Replacing SortBy with custom partitioner #245

ovj · 2017-08-16T23:13:24Z

Replacing bulkInsert sortby with custom partitioner such that;

Single output spark partition doesn't have records from more than one hoodie partition.
Trying to fit as many records with same hoodie partition as we can from same input spark partition into output spark partition.
@vinothchandar, @prazanna ,@n3nash , @jianxu

vinothchandar · 2017-08-18T16:43:58Z

Can you make the partitioner pluggable? Also could you share the performance analysis you did, since thats core aspect of this PR

vinothchandar · 2017-08-18T16:44:26Z

and please merge both the commits together..

vinothchandar · 2017-08-18T23:10:34Z

hoodie-client/src/main/java/com/uber/hoodie/table/BulkInsertPartitioner.java

+ */
+public class BulkInsertPartitioner<T extends HoodieRecordPayload> extends Partitioner {
+    private static Logger logger = LogManager.getLogger(BulkInsertPartitioner.class);
+    private static final int BUCKET_MULTIPLIER = 4;


javadoc/comments

whats special about 4, that makes it work for all workloads ?
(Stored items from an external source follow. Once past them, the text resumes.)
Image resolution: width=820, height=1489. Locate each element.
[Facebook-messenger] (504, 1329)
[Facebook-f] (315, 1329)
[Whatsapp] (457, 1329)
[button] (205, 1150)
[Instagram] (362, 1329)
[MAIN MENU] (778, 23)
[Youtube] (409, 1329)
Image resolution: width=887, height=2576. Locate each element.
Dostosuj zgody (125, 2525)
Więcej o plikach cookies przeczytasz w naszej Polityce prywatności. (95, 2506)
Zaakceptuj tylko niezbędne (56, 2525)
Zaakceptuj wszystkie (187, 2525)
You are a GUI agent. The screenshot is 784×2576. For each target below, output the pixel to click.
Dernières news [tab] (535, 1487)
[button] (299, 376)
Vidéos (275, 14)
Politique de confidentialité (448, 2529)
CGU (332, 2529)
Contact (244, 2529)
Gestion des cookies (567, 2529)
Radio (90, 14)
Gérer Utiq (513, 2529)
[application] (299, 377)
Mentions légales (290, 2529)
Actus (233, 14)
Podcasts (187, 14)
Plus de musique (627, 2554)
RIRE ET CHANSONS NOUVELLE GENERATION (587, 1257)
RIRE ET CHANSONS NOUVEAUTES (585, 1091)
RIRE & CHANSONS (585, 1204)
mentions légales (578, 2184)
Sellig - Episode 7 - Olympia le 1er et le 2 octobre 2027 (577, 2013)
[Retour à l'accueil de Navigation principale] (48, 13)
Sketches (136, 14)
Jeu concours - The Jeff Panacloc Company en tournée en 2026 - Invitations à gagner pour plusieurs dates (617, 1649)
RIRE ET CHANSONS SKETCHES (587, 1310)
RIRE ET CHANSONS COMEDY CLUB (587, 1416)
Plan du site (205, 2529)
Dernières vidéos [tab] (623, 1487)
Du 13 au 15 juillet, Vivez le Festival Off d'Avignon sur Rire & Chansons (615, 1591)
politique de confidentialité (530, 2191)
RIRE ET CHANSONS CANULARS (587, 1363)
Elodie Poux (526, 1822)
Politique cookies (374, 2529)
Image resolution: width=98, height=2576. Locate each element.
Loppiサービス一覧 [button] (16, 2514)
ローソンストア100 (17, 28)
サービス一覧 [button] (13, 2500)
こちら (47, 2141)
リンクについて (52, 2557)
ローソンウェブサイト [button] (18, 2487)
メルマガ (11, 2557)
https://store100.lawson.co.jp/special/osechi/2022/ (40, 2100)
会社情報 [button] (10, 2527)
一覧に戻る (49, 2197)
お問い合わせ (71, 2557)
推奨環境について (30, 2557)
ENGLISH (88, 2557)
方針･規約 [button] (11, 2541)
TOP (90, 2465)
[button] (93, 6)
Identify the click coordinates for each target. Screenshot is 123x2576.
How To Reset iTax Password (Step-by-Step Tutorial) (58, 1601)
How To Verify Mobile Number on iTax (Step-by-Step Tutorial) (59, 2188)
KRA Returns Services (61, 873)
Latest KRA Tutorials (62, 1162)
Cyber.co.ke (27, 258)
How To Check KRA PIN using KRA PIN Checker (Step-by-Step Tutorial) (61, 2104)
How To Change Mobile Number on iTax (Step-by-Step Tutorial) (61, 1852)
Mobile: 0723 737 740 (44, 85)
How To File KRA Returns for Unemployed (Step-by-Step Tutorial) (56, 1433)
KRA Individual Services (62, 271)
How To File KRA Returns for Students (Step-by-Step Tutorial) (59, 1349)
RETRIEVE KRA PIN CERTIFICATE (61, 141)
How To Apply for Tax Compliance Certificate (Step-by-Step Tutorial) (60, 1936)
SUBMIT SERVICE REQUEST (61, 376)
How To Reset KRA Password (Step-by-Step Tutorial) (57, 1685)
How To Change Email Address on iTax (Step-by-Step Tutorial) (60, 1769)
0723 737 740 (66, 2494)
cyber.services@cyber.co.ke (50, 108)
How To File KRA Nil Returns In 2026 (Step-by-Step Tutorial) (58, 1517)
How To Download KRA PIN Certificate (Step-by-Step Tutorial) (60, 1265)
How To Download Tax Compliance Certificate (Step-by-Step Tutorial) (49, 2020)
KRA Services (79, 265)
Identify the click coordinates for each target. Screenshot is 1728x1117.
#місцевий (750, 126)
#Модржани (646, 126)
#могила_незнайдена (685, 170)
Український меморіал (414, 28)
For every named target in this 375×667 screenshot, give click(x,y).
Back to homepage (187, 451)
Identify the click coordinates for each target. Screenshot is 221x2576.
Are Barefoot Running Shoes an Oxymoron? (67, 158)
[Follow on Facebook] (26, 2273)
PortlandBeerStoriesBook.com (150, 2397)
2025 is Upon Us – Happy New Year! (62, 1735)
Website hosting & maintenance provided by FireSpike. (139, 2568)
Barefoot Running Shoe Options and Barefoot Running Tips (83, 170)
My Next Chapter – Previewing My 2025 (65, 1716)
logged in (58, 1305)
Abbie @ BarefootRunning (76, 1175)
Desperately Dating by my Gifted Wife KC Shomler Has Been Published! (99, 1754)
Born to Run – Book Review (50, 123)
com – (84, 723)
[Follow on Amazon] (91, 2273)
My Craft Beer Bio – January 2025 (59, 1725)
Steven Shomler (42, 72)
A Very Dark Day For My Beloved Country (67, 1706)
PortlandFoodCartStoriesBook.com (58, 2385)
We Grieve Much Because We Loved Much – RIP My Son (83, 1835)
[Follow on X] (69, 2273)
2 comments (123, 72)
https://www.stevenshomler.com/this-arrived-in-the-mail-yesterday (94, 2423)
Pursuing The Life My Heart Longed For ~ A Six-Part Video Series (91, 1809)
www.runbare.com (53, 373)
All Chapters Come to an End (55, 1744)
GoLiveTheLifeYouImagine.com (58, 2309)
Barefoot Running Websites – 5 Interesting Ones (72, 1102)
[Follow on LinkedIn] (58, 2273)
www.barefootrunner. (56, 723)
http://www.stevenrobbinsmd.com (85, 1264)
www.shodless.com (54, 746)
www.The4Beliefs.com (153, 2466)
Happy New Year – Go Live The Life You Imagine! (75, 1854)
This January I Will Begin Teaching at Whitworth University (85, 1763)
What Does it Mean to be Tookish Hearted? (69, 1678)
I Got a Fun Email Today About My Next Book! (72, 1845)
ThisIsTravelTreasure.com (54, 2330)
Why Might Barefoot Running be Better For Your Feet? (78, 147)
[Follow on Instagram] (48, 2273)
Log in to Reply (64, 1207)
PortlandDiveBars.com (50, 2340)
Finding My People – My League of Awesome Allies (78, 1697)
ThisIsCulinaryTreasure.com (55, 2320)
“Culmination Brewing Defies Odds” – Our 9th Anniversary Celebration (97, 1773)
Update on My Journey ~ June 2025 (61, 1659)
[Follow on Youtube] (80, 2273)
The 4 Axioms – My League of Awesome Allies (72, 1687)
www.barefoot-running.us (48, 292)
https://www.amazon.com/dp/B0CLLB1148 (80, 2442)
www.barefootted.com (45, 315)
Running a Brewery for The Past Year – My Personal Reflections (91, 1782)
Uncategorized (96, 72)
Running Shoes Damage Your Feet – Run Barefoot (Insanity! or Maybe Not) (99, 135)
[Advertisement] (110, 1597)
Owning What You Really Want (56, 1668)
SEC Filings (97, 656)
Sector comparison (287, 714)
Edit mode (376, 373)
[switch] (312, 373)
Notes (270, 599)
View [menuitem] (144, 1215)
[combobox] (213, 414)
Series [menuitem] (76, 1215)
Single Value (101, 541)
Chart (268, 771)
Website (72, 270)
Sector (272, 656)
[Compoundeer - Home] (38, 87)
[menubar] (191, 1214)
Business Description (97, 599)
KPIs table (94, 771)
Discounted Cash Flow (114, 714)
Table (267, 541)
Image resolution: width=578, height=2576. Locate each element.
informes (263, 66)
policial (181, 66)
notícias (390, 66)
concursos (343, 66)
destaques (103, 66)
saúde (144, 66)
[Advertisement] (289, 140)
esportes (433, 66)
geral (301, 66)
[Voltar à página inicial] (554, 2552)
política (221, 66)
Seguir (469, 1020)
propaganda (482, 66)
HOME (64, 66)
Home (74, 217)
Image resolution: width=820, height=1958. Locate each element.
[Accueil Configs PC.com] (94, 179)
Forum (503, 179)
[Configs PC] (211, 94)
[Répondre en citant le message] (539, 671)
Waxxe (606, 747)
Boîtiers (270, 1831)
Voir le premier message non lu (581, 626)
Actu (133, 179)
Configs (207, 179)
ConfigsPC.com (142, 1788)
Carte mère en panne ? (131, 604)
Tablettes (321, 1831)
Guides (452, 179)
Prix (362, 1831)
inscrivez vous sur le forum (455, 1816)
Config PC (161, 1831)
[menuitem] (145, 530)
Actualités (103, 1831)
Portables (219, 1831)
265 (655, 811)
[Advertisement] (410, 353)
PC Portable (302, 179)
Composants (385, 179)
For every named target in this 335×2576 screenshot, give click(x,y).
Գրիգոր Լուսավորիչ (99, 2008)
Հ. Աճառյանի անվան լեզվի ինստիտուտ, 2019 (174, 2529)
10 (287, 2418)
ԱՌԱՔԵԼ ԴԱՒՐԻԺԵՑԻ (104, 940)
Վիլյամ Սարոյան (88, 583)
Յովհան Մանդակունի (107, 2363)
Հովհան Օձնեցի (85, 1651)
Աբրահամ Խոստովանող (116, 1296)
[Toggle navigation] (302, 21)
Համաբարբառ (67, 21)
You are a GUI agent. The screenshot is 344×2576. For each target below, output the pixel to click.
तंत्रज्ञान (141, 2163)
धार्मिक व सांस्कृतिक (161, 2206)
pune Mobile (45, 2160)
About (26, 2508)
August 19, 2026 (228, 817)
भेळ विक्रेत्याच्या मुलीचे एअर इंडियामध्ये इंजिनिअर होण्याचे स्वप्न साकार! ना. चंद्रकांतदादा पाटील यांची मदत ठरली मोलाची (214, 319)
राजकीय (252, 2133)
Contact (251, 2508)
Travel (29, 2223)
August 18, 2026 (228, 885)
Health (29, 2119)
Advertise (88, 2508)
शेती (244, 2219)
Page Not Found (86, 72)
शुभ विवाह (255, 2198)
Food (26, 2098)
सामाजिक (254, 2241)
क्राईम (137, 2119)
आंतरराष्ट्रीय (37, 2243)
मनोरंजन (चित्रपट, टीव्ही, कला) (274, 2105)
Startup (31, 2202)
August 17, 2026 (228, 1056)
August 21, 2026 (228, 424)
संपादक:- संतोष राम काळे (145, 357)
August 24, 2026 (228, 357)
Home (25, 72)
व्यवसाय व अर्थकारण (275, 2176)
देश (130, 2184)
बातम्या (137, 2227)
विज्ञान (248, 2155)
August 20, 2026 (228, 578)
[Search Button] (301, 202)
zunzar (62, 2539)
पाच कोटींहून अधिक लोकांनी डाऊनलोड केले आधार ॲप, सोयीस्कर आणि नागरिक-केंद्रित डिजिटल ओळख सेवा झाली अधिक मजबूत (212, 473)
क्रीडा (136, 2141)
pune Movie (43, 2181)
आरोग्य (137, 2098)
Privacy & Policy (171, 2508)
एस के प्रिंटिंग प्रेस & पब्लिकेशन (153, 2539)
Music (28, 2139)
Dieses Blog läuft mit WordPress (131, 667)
vinothchandar · 2017-08-18T23:11:21Z

hoodie-client/src/main/java/com/uber/hoodie/table/BulkInsertPartitioner.java

+    private HoodiePartitionMapper hoodiePartitionMapper;
+    private int numOfPartitions = -1;
+
+    private BulkInsertPartitioner(int outputSparkPartitions) {


parity between constructor arg and member variable naming, pls

Removed the constructor once I add partitioner as an argument. I will have to init it via "repartitionRecords" method. Can you please look at it once again?

vinothchandar · 2017-08-18T23:12:12Z

hoodie-client/src/main/java/com/uber/hoodie/table/BulkInsertPartitioner.java

+ */
+public class BulkInsertPartitioner<T extends HoodieRecordPayload> extends Partitioner {
+    private static Logger logger = LogManager.getLogger(BulkInsertPartitioner.class);
+    private static final int BUCKET_MULTIPLIER = 4;


whats special about 4, that makes it work for all workloads ?

vinothchandar · 2017-08-18T23:14:41Z

hoodie-client/src/main/java/com/uber/hoodie/table/BulkInsertPartitioner.java

+        // As we are going over input records twice; we need to cache input records.
+        JavaRDD<HoodieRecord<T>> cachedRecords = records.persist(StorageLevel.MEMORY_AND_DISK_SER());
+        BulkInsertPartitioner<T> bulkInsertPartitioner = new BulkInsertPartitioner<>(outputSparkPartitions);
+        bulkInsertPartitioner.init(records);


lets pass in the records into the constructor? is there a specific reason for the init method?

Once we are passing Partitioner as an argument then we would not have control over object creation for all cases. In that case this would be needed. Please see the updated PR.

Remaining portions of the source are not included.